Several metalloproteases secreted by Pseudoalteromonas have been characterized (Table 2). Among them, the M4 metalloprotease MCP-02 from Pseudoalteromonas sp. SM9913, the M23 metalloprotease pseudoalterin from Pseudoalteromonas sp. CF6-2, and two collagenases from P. agarivorans NW4327 have been studied in detail.
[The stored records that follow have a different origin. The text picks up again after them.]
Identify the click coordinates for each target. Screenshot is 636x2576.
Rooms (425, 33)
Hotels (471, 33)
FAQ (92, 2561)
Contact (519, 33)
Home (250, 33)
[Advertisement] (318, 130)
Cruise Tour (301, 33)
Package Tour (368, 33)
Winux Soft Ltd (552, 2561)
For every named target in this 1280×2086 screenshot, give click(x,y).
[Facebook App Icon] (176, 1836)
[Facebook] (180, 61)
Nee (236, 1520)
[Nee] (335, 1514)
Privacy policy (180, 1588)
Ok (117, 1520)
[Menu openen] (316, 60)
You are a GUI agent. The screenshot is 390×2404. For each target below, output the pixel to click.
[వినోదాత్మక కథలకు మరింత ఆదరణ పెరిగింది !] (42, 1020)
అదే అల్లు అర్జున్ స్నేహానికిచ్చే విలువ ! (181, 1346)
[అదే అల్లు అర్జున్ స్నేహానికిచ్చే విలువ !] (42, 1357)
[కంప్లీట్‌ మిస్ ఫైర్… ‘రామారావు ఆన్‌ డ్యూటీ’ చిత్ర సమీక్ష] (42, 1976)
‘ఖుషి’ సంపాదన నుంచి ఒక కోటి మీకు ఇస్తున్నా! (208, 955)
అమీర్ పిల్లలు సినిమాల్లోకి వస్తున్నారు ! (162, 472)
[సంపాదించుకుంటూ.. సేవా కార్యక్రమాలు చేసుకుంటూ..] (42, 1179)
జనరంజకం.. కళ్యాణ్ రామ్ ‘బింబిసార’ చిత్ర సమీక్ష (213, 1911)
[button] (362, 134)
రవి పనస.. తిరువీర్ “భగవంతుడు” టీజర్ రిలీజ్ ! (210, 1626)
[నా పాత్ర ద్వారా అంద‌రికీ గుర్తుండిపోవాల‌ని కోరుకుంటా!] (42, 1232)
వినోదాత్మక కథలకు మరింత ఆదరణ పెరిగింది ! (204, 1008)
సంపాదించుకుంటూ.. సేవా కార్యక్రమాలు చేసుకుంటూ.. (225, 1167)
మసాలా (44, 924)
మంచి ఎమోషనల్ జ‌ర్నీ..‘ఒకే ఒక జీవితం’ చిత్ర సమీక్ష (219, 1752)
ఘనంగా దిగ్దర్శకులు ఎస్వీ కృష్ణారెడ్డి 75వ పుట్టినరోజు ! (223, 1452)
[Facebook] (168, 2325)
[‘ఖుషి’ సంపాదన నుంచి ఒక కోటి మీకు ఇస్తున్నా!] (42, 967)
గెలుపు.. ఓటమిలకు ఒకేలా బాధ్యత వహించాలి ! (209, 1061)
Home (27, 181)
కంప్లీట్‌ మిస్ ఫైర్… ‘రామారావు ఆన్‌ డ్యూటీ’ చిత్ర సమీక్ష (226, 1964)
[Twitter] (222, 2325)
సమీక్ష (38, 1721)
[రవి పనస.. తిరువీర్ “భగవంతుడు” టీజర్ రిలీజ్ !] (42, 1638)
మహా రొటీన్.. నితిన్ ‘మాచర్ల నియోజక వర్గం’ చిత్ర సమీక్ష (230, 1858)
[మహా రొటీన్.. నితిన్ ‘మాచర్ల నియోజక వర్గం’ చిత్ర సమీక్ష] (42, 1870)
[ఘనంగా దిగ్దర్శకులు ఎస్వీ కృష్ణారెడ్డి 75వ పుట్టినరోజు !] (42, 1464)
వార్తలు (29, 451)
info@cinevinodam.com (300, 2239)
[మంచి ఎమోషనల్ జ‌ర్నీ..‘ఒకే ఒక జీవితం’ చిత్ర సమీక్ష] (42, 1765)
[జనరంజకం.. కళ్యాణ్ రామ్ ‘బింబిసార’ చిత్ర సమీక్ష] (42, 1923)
Metalloproteases of the M4 family are the most common metalloproteases secreted by Pseudoalteromonas. Several M4 metalloproteases have been characterized, such as CP1 from Pseudoalteromonas sp. CP76 (Sánchez-Porro et al. 2003), E495 from Pseudoalteromonas sp. SM495 (He et al. 2012), and MCP-02 from Pseudoalteromonas sp. SM9913 (Chen et al. 2003a; Gao et al. 2010; Xie et al. 2009). CP1 from Pseudoalteromonas sp. CP76 is the first reported M4 metalloprotease from Pseudoalteromonas, which is a haloprotease secreted by the moderately halophilic bacterium P. ruthenica CP76 by the type Ⅱ secretion pathway (Sánchez-Porro et al. 2003, 2009). E495 is the most abundant protease secreted by the Arctic sea-ice bacterium Pseudoalteromonas sp. SM495. E495 has multiple active forms in the culture of strain SM495. E495-M (containing only the catalytic domain) and E495-M-C1 (containing the catalytic domain and one PPC domain) were two stable mature forms, and E495-M-C1-C2 (containing the catalytic domain and two PPC domains) might be an intermediate. The domain PPC1 in E495-M-C1 could be helpful in binding protein substrate, and therefore, improving the catalytic efficiency of E495 (He et al. 2012). MCP-02 secreted by Pseudoalteromonas sp. SM9913 is the most studied M4 metalloprotease from Pseudoalteromonas. MCP-02 is a mesophilic metalloprotease with a molecular weight of 36 kDa (Chen et al. 2003a). Gao et al. (2010) solved the structure of the mature form of MCP-02 and two crystal structures of the autoprocessed complexes of MCP-02 during maturation (Fig. 2), which are the first reported autoprocessed complex structures of the M4 metalloproteases. Based on these structures and a simulated structure of the unautoprocessed zymogen of MCP-02, together with biochemical analysis, the authors reveal the structural basis of MCP-02 maturation, shedding light on the molecular mechanism of maturation of the M4 metalloproteases (Gao et al. 2010). In addition, Xie et al. (2009) studied the cold adaptation of the M4 metalloproteases E495 from an Arctic sea-ice bacterium and MCP-02 from a deep-sea sedimentary bacterium by comparing them with the mesophilic homolog pseudolysin from a terrestrial bacterium. They found that the optimization of hydrogen-bonding dynamics is a strategy for cold adaptation of these M4 enzymes, providing new insights into the structural basis underlying conformational flexibility.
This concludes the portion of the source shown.